Qualche mese dopo, l’agenzia di rating Moody’s declassò il giudizio su Guitar Center, la catena di negozi di strumenti musicali più grande al mondo. Non meno grande il debito: 1,6 miliardi di dollari.

Torniamo in Sardegna. Da mesi quello che è stato per decenni il più importante e fornito negozio di settore, Dal Maso, a Cagliari, ha abbassato le serrande. Da mesi, niente più scintillanti parate di Fender, Gibson, Gretsch o Rickenbacker, in via Cugia (e se per questo, neanche più bassi, batterie, pianoforti, tastiere, impianti audio o accessori). Sul sito web dell’azienda l’avviso è che i locali sono in ristrutturazione. Ma qualcosa di simile diceva, anni fa, l’annuncio pubblicato in occasione della chiusura dell’altro punto vendita dell’azienda, Music Pool, in via Bacaredda.

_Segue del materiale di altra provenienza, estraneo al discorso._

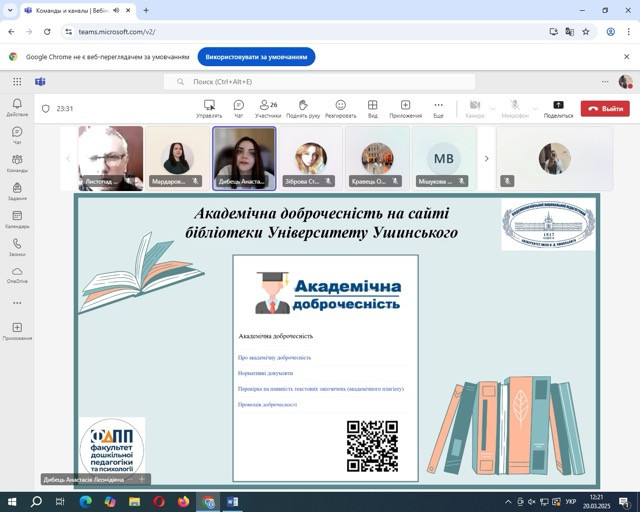This screenshot has width=640, height=512.
Task: Show next participants with right chevron
Action: point(487,158)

Certo, la diffusione delle vendite online ha giocato certamente un ruolo. Ma la flessione è innegabile: rispetto ai ragazzi delle generazioni precedenti, i giovani del nostro tempo sono meno interessati alla musica. Oppure, per farla, non hanno più bisogno di utilizzare chitarre né altri strumenti fisici perché hanno a disposizione vasti arsenali di dispositivi digitali, efficaci e a buon mercato.

Ma lo stesso George Gruhn, nel famoso reportage del Washington Post chiariva che il problema è, essenzialmente, storico e simbolico: la chitarra incarnò, a partire da metà anni Cinquanta, una rivoluzione in atto. E restò in prima linea nelle varie fasi di quella rivoluzione, anche nella versione acustica quando, come cantava Bob Dylan, i tempi stavano nuovamente cambiando. Oggi rischia di apparire legata a doppio filo all’immaginario di generazioni che hanno fatto il loro tempo e il cui apparato simbolico (musica inclusa) non appare più stimolante a chi è ora chiamato a provare a cambiare il mondo.

Partita chiusa, dunque? Calma. Mai dire mai. Qualche segnale, a mettersi con l’orecchio a terra come facevano i pellerossa, sembra arrivare. In Italia, uno degli idoli delle nuove generazioni, il tanto chiacchierato Achille Lauro, ha mandato in classifica un paio di brani (a partire dalla celeberrima “Rolls Royce”) in cui, smarcandosi dal sound trap dei primi lavori, ha riportato in evidenza proprio le chitarre elettriche. Sì, certo, sono solo canzonette, ma per scrivere la parola fine in calce a una storia lunga e gloriosa, forse, è ancora presto.